**What to work on:**
Rewrite the records from the start through the line containing "point(391,476)", replacing "Grid" with "Ruler" and leaving everything else unchanged.
───── Extracted information ─────
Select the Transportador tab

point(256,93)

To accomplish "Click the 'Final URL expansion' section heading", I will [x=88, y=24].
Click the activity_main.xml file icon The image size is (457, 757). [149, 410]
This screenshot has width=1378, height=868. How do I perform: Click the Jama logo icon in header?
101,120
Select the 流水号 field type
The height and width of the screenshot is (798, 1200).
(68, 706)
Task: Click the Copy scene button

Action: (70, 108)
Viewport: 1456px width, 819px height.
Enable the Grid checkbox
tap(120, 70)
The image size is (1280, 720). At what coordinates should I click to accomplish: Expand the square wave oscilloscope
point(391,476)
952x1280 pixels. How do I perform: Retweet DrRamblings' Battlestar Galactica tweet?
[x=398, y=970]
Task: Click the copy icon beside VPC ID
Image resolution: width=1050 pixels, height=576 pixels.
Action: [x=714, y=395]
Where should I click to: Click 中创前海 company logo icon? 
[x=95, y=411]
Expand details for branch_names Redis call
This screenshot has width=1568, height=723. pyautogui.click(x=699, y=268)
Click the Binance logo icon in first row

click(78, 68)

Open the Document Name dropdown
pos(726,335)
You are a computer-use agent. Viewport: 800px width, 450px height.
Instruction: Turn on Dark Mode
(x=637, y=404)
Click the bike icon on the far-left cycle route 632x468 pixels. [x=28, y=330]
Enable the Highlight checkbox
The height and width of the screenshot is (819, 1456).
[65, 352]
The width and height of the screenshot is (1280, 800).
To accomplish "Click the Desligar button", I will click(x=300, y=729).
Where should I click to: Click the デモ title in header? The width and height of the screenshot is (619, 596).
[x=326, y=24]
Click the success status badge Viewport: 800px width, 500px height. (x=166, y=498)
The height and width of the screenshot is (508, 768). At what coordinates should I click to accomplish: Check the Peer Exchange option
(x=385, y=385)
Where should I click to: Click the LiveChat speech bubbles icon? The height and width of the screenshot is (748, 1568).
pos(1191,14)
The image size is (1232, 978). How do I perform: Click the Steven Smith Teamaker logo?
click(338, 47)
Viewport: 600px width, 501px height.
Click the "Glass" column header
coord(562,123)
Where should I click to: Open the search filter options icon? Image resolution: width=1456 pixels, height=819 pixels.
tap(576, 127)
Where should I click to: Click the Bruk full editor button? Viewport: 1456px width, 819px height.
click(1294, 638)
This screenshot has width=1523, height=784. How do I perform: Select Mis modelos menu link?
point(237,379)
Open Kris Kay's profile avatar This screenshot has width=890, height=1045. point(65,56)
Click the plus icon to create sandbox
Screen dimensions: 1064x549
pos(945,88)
─────
**Task response:**
Select the Transportador tab

point(256,93)

To accomplish "Click the 'Final URL expansion' section heading", I will [x=88, y=24].
Click the activity_main.xml file icon The image size is (457, 757). [149, 410]
This screenshot has width=1378, height=868. How do I perform: Click the Jama logo icon in header?
101,120
Select the 流水号 field type
The height and width of the screenshot is (798, 1200).
(68, 706)
Task: Click the Copy scene button

Action: (70, 108)
Viewport: 1456px width, 819px height.
Enable the Ruler checkbox
tap(120, 70)
The image size is (1280, 720). At what coordinates should I click to accomplish: Expand the square wave oscilloscope
point(391,476)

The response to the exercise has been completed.